Stored data entries
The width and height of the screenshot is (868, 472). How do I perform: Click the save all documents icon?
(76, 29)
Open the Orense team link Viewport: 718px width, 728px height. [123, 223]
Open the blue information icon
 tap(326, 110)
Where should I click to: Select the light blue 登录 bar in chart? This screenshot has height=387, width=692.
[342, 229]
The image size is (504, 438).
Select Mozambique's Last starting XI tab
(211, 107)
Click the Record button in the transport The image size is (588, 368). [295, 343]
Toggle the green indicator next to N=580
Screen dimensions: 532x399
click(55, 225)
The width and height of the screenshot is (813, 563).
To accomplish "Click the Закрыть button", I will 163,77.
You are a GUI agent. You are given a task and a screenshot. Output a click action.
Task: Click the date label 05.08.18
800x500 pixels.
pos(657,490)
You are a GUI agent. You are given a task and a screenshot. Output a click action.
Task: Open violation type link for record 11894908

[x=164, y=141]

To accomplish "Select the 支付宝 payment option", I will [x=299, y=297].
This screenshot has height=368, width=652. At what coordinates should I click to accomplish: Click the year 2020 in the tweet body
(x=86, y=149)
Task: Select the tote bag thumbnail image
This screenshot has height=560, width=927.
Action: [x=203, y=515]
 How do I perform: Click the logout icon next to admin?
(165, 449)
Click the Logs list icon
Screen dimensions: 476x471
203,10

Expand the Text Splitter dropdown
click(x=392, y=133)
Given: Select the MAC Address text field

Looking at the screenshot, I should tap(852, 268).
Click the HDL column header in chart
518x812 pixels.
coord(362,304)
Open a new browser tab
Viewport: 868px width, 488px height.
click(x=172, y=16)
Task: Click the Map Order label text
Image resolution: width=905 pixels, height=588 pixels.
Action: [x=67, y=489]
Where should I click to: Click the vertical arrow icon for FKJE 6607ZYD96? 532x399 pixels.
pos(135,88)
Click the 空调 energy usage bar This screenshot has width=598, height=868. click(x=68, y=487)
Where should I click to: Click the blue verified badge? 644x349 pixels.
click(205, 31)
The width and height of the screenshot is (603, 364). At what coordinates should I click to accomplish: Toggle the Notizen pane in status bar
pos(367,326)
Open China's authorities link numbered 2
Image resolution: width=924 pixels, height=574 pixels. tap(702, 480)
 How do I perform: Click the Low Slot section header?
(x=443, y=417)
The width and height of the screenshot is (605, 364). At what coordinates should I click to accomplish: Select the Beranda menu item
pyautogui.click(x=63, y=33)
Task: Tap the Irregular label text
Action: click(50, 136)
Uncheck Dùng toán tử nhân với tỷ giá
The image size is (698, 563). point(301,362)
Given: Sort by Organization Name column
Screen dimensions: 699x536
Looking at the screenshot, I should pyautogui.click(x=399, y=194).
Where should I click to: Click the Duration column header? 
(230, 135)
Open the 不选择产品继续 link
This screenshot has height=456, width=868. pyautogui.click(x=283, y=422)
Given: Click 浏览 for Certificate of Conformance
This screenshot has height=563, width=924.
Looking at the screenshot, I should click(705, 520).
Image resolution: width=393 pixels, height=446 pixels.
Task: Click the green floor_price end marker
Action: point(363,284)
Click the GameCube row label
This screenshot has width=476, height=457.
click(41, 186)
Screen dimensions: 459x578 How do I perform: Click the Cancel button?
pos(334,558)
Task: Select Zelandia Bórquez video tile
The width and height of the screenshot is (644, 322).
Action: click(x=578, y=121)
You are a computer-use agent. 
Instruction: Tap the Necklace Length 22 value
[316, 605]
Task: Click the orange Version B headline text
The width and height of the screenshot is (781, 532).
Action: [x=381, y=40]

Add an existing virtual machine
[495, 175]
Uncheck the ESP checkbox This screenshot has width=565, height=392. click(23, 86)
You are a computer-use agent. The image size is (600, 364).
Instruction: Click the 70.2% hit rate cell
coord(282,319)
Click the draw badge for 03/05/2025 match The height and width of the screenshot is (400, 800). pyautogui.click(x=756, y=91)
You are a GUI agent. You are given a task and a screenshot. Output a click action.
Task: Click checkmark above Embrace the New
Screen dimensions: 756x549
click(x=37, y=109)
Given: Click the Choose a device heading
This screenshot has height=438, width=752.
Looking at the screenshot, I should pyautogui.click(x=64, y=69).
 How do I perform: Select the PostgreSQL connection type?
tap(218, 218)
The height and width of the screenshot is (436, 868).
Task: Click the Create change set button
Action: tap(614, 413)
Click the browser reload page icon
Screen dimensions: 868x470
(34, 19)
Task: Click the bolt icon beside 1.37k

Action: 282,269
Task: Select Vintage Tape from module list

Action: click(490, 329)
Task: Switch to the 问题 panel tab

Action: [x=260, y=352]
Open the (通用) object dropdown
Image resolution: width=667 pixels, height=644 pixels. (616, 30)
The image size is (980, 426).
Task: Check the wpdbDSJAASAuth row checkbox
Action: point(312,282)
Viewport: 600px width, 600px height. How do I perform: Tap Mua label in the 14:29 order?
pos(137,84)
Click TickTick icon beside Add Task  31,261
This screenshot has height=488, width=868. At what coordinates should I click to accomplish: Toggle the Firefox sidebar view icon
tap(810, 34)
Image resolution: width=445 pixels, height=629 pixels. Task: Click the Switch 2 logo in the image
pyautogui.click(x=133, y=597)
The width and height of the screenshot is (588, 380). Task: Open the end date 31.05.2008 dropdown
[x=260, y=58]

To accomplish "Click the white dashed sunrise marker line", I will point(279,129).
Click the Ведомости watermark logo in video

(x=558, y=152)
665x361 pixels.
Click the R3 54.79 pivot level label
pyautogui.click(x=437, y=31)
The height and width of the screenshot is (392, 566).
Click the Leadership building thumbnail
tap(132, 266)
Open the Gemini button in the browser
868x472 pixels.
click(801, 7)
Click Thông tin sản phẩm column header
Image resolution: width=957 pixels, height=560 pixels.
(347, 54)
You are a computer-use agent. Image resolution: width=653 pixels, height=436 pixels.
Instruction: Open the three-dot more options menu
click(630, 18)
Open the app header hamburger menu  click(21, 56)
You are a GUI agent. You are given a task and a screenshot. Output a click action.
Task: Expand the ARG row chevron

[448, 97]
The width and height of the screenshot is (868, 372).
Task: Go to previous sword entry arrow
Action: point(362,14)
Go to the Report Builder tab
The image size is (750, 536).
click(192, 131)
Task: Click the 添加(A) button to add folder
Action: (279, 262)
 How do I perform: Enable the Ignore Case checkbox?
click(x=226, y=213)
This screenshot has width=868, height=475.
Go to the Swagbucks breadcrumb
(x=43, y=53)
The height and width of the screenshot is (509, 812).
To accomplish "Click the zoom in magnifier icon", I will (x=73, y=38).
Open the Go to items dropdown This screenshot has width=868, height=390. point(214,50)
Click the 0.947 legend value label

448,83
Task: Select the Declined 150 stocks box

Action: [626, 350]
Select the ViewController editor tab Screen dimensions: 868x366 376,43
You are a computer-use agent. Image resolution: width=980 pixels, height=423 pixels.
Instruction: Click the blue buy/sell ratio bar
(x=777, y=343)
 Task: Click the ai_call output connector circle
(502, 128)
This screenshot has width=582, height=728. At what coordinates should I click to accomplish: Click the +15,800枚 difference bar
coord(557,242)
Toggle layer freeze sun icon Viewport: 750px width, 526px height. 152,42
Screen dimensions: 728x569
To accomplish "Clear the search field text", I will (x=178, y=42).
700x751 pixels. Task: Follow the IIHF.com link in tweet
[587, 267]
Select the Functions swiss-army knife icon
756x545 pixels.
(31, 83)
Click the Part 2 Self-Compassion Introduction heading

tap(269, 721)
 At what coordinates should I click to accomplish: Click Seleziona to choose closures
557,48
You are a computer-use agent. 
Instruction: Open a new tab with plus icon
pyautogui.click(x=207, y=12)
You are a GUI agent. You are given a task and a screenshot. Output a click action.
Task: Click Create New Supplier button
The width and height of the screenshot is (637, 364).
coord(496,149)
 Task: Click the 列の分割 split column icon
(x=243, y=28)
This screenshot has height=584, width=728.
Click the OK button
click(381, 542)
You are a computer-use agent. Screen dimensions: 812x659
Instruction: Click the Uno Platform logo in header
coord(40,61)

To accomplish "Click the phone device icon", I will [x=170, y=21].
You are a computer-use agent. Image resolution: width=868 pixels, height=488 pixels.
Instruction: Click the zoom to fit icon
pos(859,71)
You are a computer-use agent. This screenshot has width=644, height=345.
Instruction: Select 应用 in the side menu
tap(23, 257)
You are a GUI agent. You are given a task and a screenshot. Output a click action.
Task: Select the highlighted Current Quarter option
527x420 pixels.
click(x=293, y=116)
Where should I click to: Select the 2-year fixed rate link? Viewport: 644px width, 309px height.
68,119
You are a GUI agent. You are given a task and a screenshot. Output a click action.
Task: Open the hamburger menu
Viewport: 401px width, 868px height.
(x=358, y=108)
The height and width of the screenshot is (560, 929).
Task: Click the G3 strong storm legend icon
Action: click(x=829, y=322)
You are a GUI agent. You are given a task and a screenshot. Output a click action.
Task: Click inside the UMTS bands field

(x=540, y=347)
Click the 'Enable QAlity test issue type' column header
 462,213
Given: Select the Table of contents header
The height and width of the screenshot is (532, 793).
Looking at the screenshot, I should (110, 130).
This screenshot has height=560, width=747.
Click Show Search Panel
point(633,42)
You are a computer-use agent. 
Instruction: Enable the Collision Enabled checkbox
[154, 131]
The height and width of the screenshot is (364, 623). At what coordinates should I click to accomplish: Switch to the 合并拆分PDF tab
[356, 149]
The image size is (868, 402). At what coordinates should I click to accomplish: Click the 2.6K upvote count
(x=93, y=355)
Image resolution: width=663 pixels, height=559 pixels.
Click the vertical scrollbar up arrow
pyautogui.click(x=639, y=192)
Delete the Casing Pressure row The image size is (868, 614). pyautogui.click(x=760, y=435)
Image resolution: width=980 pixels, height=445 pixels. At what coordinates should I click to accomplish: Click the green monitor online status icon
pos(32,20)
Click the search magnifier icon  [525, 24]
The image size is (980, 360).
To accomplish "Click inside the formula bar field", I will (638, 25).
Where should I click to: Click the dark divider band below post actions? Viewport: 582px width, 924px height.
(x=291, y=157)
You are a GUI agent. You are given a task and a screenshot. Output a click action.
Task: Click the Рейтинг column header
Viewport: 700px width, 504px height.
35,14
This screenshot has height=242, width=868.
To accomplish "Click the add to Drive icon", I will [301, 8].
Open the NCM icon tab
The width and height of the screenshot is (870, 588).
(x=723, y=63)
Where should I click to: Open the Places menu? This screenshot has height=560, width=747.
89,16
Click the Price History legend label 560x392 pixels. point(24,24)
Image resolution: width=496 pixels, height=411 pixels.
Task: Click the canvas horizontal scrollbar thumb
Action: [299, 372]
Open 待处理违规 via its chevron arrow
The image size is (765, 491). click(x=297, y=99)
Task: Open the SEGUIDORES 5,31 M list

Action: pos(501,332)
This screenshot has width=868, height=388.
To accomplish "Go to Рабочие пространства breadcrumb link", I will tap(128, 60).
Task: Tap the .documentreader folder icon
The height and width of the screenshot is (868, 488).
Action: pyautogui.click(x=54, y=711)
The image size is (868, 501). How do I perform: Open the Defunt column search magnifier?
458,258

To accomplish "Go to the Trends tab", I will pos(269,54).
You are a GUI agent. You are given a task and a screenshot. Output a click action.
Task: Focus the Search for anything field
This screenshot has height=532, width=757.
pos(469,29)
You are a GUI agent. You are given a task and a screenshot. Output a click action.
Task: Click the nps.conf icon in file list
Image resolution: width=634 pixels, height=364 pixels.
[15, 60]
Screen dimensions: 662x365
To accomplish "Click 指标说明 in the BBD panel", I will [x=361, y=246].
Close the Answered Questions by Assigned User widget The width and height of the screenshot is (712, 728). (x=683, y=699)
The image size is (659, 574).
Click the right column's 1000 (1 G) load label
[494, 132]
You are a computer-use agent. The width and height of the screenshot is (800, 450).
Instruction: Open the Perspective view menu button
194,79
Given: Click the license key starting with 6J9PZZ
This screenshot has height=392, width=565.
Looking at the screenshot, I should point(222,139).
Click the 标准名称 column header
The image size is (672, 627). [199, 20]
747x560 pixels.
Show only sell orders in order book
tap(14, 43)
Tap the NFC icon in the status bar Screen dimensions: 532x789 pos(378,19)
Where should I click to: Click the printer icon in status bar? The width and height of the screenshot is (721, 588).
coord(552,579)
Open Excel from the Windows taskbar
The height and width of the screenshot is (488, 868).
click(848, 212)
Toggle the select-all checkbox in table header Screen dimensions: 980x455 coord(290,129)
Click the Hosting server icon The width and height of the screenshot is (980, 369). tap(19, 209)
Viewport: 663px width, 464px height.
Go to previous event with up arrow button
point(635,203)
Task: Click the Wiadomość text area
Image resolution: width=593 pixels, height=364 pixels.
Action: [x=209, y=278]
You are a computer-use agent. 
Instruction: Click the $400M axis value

● **WHAT IS REQUIRED**: The required answer is the run of lines above, starting at the line with "Screen dimensions: 532x399" and ending at the line with "Task: Click the Map Order label text", reproduced exactly with both ends.

● **SOLUTION FOR THIS EXERCISE**:
Screen dimensions: 532x399
click(55, 225)
The width and height of the screenshot is (813, 563).
To accomplish "Click the Закрыть button", I will 163,77.
You are a GUI agent. You are given a task and a screenshot. Output a click action.
Task: Click the date label 05.08.18
800x500 pixels.
pos(657,490)
You are a GUI agent. You are given a task and a screenshot. Output a click action.
Task: Open violation type link for record 11894908

[x=164, y=141]

To accomplish "Select the 支付宝 payment option", I will [x=299, y=297].
This screenshot has height=368, width=652. At what coordinates should I click to accomplish: Click the year 2020 in the tweet body
(x=86, y=149)
Task: Select the tote bag thumbnail image
This screenshot has height=560, width=927.
Action: [x=203, y=515]
 How do I perform: Click the logout icon next to admin?
(165, 449)
Click the Logs list icon
Screen dimensions: 476x471
203,10

Expand the Text Splitter dropdown
click(x=392, y=133)
Given: Select the MAC Address text field

Looking at the screenshot, I should tap(852, 268).
Click the HDL column header in chart
518x812 pixels.
coord(362,304)
Open a new browser tab
Viewport: 868px width, 488px height.
click(x=172, y=16)
Task: Click the Map Order label text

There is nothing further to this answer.